Year of Publication

2015

Degree Name

Doctor of Philosophy (PhD)

Document Type

Doctoral Dissertation

College

Engineering

Department

Computer Science

First Advisor

Dr. Jun Zhang

Abstract

This dissertation studies data privacy preservation in collaborative filtering based recommender systems and proposes several collaborative filtering models that aim at preserving user privacy from different perspectives.

The empirical study on multiple classical recommendation algorithms presents the basic idea of the models and explores their performance on real world datasets. The algorithms that are investigated in this study include a popularity based model, an item similarity based model, a singular value decomposition based model, and a bipartite graph model. Top-N recommendations are evaluated to examine the prediction accuracy.

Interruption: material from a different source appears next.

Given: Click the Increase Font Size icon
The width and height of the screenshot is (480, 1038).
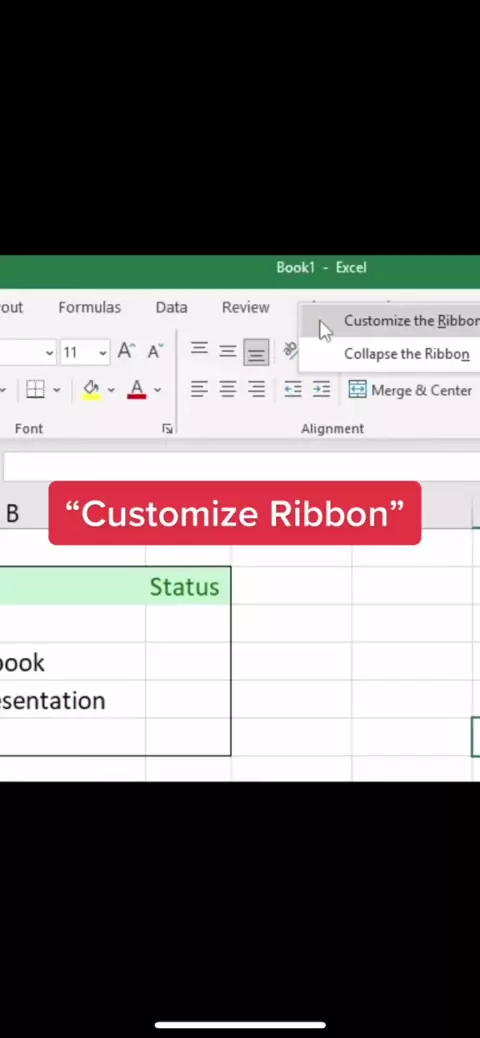Looking at the screenshot, I should pyautogui.click(x=126, y=352).
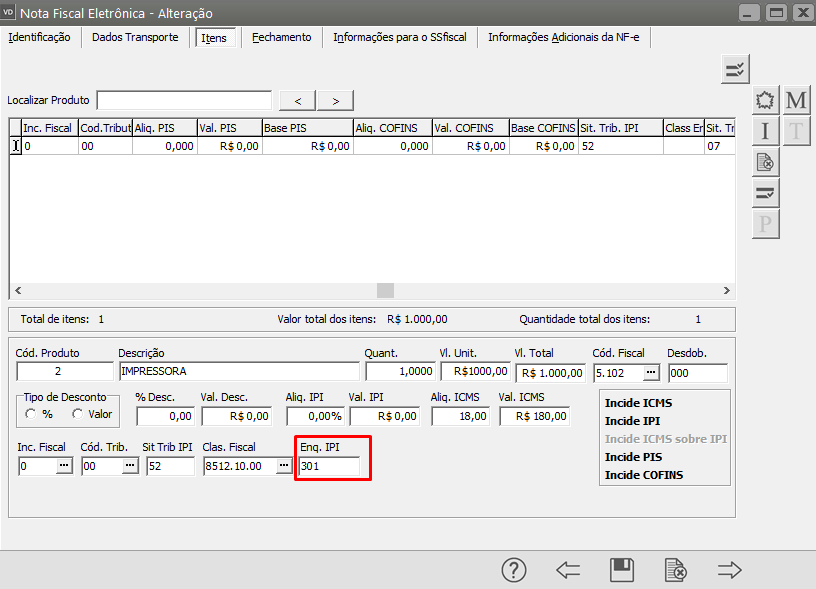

It is apparent that with more customers' preference data, recommender systems can better profile customers' shopping patterns which in turn produces product recommendations with higher accuracy. The precautions should be taken to address the privacy issues that arise during data sharing between two vendors. Study shows that matrix factorization techniques are ideal choices for data privacy preservation by their nature. In this dissertation, singular value decomposition (SVD) and nonnegative matrix factorization (NMF) are adopted as the fundamental techniques for collaborative filtering to make privacy-preserving recommendations. The proposed SVD based model utilizes missing value imputation, randomization technique, and the truncated SVD to perturb the raw rating data. The NMF based models, namely iAux-NMF and iCluster-NMF, take into account the auxiliary information of users and items to help missing value imputation and privacy preservation. Additionally, these models support efficient incremental data update as well.

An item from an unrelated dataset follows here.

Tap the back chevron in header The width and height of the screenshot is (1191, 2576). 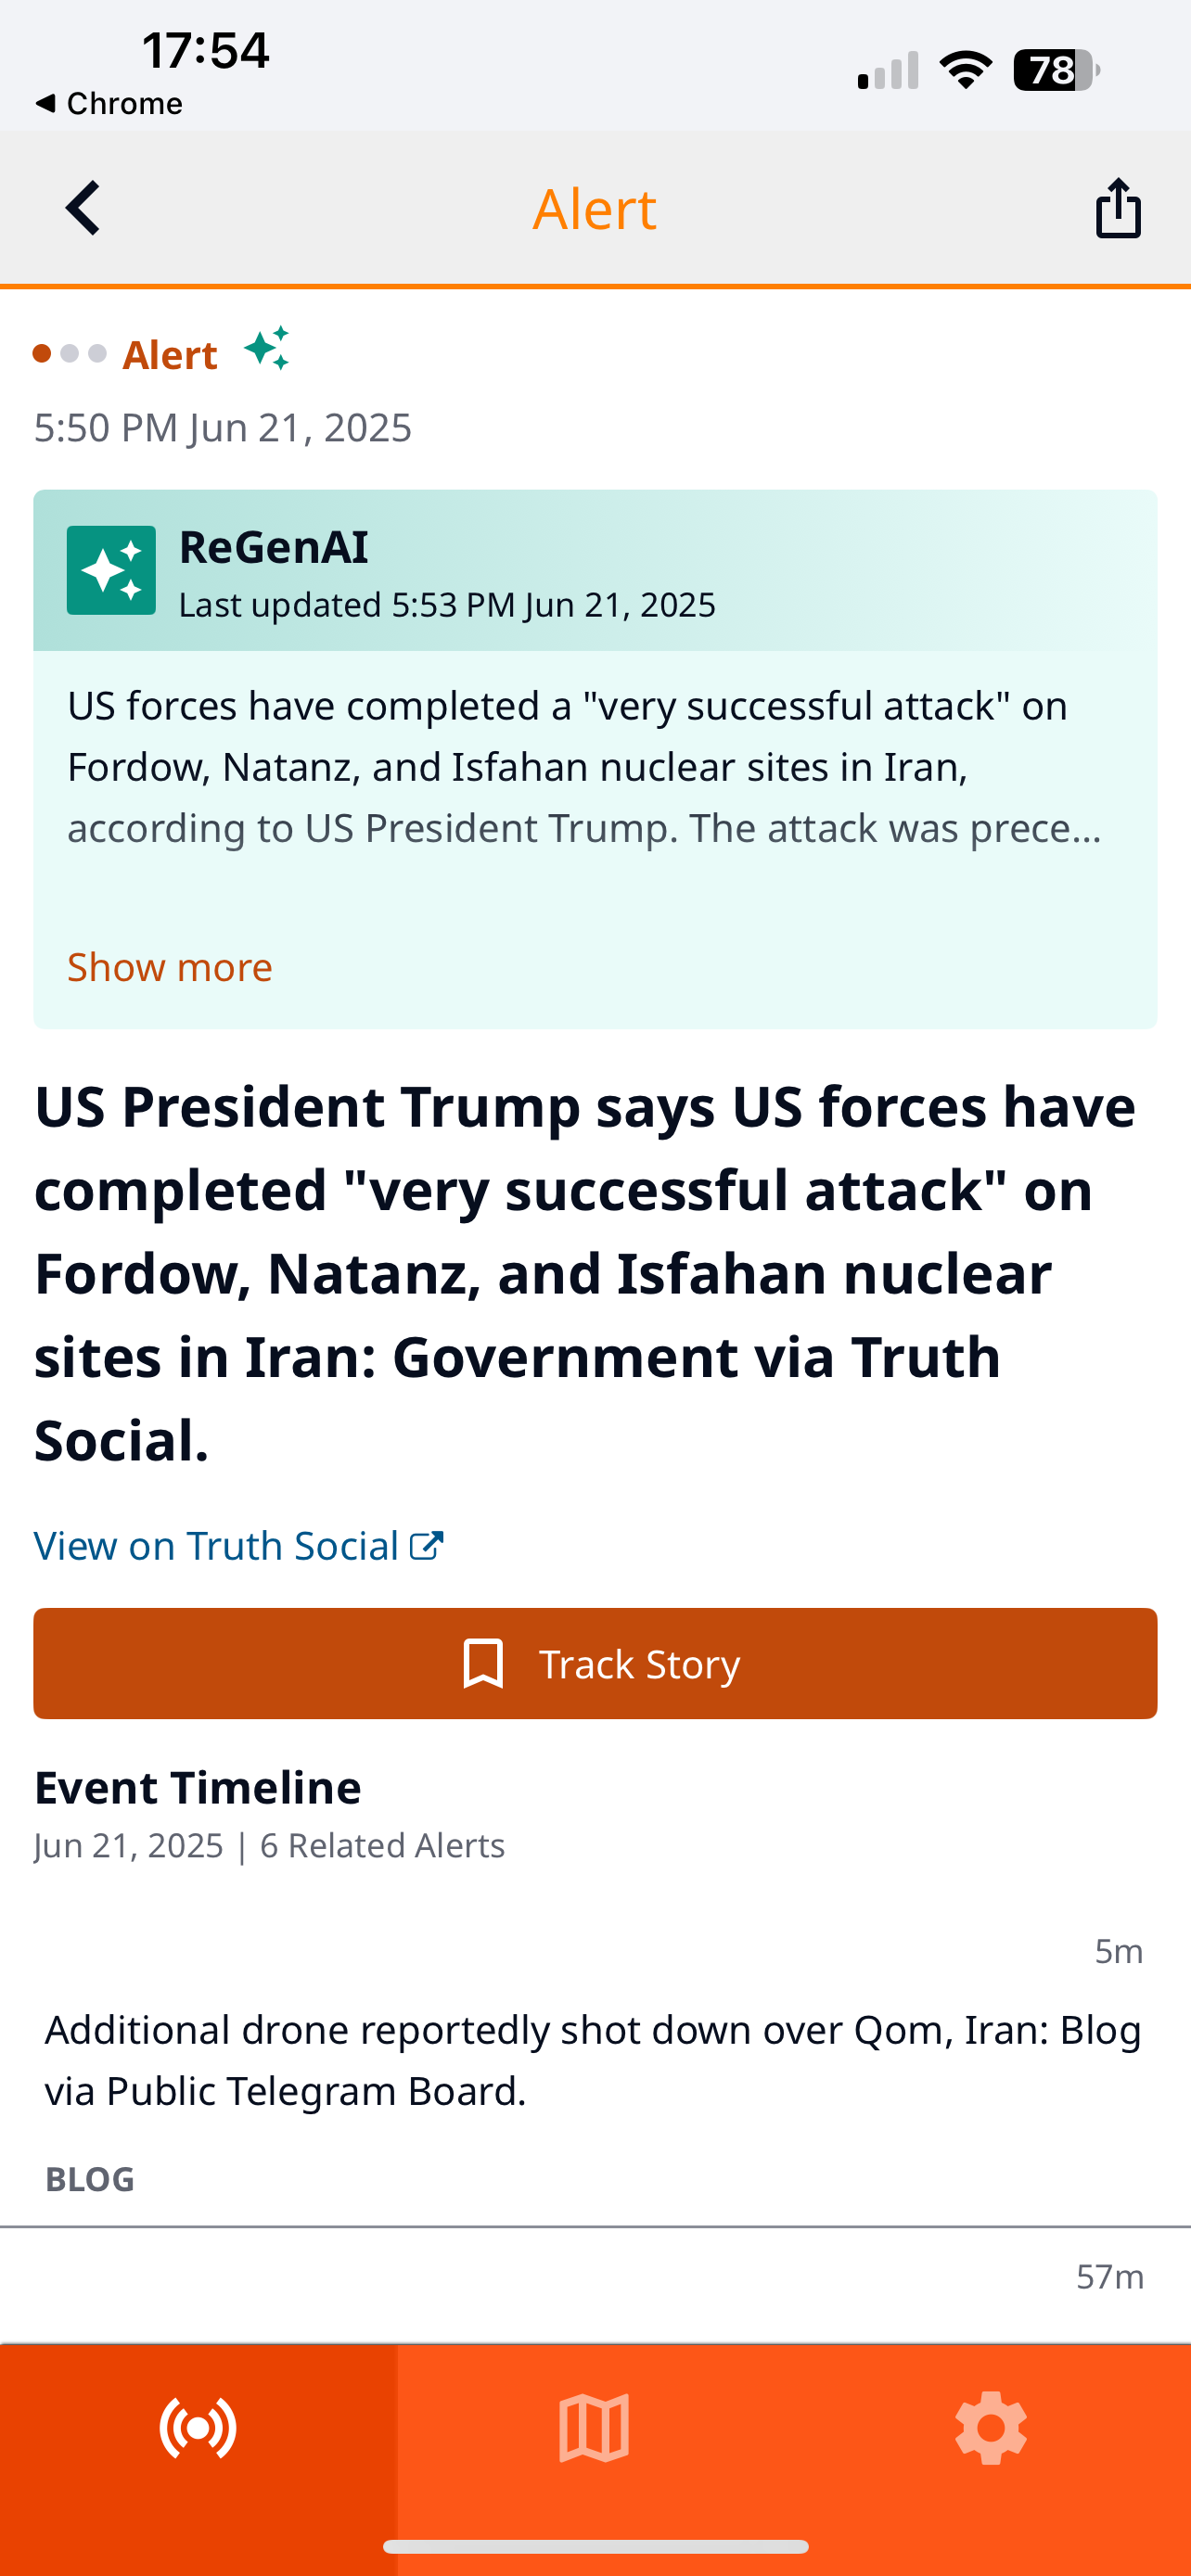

A good number of online vendors allow people to leave their feedback on products. It is considered as users' public preferences. However, due to the connections between users' public and private preferences, if a recommender system fails to distinguish real customers from attackers, the private preferences of real customers can be exposed. This dissertation addresses an attack model in which an attacker holds real customers' partial ratings and tries to obtain their private preferences by cheating recommender systems. To resolve this problem, trustworthiness information is incorporated into NMF based collaborative filtering techniques to detect the attackers and make reasonably different recommendations to the normal users and the attackers. By doing so, users' private preferences can be effectively protected.